Carrizo Oil & Gas to sell off Barnett Shale assets and focus on oil

In a bid to leave the dry gas business behind, Carrizo Oil & Gas on Wednesday agreed to sell off horizontal drilling assets in the Barnett Shale, East Texas and the Marcellus Shale for $268 million.

The Houston exploration and production company is aiming to repay debt and redeploy capital into its Eagle Ford operations, a move to focus on more profitable oil in the booming South Texas play.

Carrizo said an affiliate of EnerVest Ltd. snapped up the Barnett Shale assets, but the company did not disclose the buyers of either the Marcellus Shale assets or the East Texas assets.

“It’s quite a lucrative play for us – oil prices are quite robust right now,” said Paul Boling, chief financial officer for Carrizo, in an interview. “It’s a strategy we believe the street will embrace.”

The company’s stock price dropped 2.5 percent in midday trading Wednesday to $34 per share.

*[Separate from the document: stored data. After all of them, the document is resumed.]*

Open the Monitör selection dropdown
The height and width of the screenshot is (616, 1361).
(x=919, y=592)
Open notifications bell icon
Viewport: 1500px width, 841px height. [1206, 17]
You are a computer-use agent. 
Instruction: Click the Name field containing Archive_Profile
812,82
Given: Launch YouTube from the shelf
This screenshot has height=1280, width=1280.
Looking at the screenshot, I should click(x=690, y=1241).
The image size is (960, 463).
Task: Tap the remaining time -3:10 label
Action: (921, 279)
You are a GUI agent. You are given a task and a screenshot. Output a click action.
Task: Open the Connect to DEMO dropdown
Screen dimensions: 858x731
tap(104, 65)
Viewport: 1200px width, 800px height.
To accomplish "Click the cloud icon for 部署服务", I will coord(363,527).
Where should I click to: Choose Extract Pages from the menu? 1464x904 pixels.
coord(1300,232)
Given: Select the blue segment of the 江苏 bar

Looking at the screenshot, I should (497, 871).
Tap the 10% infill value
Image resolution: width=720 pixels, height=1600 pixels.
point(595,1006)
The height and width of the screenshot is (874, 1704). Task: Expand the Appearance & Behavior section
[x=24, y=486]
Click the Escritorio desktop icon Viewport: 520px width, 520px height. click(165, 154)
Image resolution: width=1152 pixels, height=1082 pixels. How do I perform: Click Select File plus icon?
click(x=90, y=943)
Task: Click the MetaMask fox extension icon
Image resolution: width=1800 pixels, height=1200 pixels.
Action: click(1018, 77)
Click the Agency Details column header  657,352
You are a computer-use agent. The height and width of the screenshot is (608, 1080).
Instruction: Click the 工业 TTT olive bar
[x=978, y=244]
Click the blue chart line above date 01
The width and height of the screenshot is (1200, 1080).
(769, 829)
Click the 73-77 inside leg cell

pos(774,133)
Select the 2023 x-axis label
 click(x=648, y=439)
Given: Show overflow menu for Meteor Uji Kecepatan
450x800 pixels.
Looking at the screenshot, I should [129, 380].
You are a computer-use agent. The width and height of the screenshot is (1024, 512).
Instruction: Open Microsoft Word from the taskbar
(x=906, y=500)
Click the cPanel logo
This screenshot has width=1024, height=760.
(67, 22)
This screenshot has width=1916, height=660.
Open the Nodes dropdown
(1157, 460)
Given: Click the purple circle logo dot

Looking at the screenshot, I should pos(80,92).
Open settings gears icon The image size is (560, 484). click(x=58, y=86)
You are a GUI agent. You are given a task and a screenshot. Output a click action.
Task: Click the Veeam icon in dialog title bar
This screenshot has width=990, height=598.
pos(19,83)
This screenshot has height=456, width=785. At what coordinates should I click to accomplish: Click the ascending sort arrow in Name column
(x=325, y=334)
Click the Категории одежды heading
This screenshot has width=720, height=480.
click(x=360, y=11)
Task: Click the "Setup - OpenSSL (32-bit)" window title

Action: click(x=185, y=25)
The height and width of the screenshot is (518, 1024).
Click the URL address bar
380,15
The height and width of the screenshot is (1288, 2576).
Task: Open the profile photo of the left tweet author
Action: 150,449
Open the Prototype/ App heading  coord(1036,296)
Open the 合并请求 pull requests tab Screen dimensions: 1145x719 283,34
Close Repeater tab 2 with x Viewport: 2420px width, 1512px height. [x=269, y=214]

Oil boom: Eagle Ford’s output rises 54 percent

Investors probably sent shares down because Carrizo officials had said previously that the Barnett Shale assets could bring about $300 million, said Brian Velie, an analyst at Capital One SouthCoast.

More broadly, though, the company can focus on better returns in the Eagle Ford Shale and the Niobrara Formation in Colorado, Velie said.

The company originally laid out its plan to divest its Barnett Shale assets in 2010, and has sold off chunks of its operations until Wednesday’s proposed deal, in which Carrizo signed off the last of its 9,000 net acres of dry gas assets in North Texas.

In a written statement, Houston investment banking firm Tudor Pickering Holt & Co. said Carrizo’s deal price fell below Wall Street expectations, but was in line with recent transactions.

Meanwhile, Carrizo pumped 12,239 barrels of oil per day in the Eagle Ford during the second quarter, a 61 percent boost from the same period last year. The company spent about $190 million in capital expenditures on its South Texas operations in the first half of 2013.

The deal for the Barnett Shale assets is expected to close in late October, while the sale of Marcellus assets could close in the fourth quarter, the company said.